[TASK BRIEF]
Output only the stretch of the listing that starts at the line containing "The height and width of the screenshot is (542, 1024)." and ends at the line containing "Given: Open the", reproduced exactly with both ends.

[DATA LISTING]
○ ○ ○ ○ ○

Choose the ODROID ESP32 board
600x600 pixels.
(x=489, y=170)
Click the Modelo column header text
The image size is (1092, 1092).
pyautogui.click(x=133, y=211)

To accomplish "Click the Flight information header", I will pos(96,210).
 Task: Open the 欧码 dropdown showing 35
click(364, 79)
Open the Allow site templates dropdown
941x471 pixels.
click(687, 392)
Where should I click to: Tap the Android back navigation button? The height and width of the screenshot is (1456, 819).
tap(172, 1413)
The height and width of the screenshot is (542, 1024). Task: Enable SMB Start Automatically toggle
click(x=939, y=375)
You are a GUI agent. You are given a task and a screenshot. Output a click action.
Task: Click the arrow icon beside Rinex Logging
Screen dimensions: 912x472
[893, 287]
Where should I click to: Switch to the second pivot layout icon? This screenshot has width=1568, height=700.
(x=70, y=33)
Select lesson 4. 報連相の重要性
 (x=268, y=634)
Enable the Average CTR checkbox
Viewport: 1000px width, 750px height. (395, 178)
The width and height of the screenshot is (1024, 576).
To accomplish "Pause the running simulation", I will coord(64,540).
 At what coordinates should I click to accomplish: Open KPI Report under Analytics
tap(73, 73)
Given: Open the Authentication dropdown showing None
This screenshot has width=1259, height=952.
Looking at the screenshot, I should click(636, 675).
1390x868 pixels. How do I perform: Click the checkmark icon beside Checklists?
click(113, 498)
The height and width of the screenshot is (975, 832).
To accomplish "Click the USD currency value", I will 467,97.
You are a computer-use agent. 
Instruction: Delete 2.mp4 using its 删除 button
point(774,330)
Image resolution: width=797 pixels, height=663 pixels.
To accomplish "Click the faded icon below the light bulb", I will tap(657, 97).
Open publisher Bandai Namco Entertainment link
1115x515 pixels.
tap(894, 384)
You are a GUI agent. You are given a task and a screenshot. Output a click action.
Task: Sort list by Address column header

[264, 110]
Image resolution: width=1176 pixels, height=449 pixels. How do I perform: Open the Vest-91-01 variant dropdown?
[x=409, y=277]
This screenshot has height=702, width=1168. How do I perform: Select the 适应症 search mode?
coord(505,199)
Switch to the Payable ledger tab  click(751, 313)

○ ○ ○ ○ ○

[EXERCISE RESPONSE]
The height and width of the screenshot is (542, 1024). Task: Enable SMB Start Automatically toggle
click(x=939, y=375)
You are a GUI agent. You are given a task and a screenshot. Output a click action.
Task: Click the arrow icon beside Rinex Logging
Screen dimensions: 912x472
[893, 287]
Where should I click to: Switch to the second pivot layout icon? This screenshot has width=1568, height=700.
(x=70, y=33)
Select lesson 4. 報連相の重要性
 (x=268, y=634)
Enable the Average CTR checkbox
Viewport: 1000px width, 750px height. (395, 178)
The width and height of the screenshot is (1024, 576).
To accomplish "Pause the running simulation", I will coord(64,540).
 At what coordinates should I click to accomplish: Open KPI Report under Analytics
tap(73, 73)
Given: Open the Authentication dropdown showing None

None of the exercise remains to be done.